« jibjab.com | Main | test »

Comparing 2 techniques for compatible Schema evolution

As I advocated in XML extensibility and versioning, it's crucial to provide extensibility points to enable compatible evolution. This enables somebody, including the namespace name owner, to add content into messages without requiring a change in software that doesn't understand the extension.

The non-determinism constraint in XML Schema gives us a fair amount of heartburn because we can't have optional elements followed by XML Schema wildcards that allow elements in the optional elements namespace. I've shown the extension possibilities, their problems and potential XML Schema solutions in Providing Compatible Schema Evolution.
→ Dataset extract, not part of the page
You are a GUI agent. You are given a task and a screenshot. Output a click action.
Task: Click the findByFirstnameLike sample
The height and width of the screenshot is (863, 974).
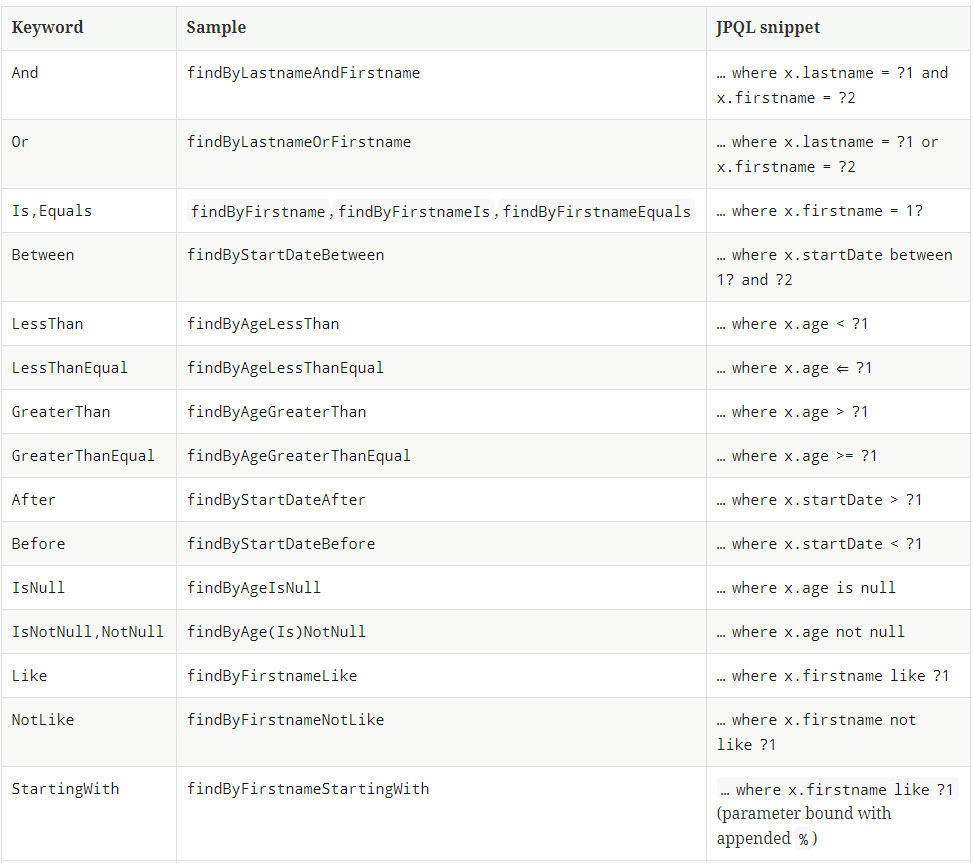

The crux of the problem is that we can't add in an optional element (which preserves backwards compatibility) and keep the extensibility point (which preserves future forwards compatibility). The schema designer has to choose in the next version of the schema whether to add the optional element and dropping the extensibility point, or not adding in the optional element into the schema.

In my article, I described a technique that enables the determinism constraint to be worked around. A valid schema can be created that enables a next version schema to add in the optional element and has an extensibility point. Interestingly, XML Schema's appInfo element is an Extensibility element.

There is another solution, which is that the extensibility point can be separated from the optional element by inserting a pre-defined element before the extensibility point. We'll call this scenario the "Extensibility Marker". Dare Obasanjo wrote up an article called Designing Extensible, Versionable XML Formats that introduces this technique.

It seems to me that the trade-off is roughly between: simpler readability of extensions in the same namespace, or inclusion of 3rd party extensions in subsequent schemas. If you think that you will use new namespaces for your extensions and you want to write a Schema that includes these extensions, then you'll probably want to use the Extension Element technique. If you plan on doing your extensions in the same namespace and aren't very concerned about adding 3rd party components in your schema then you probably want to use the Marker element technique.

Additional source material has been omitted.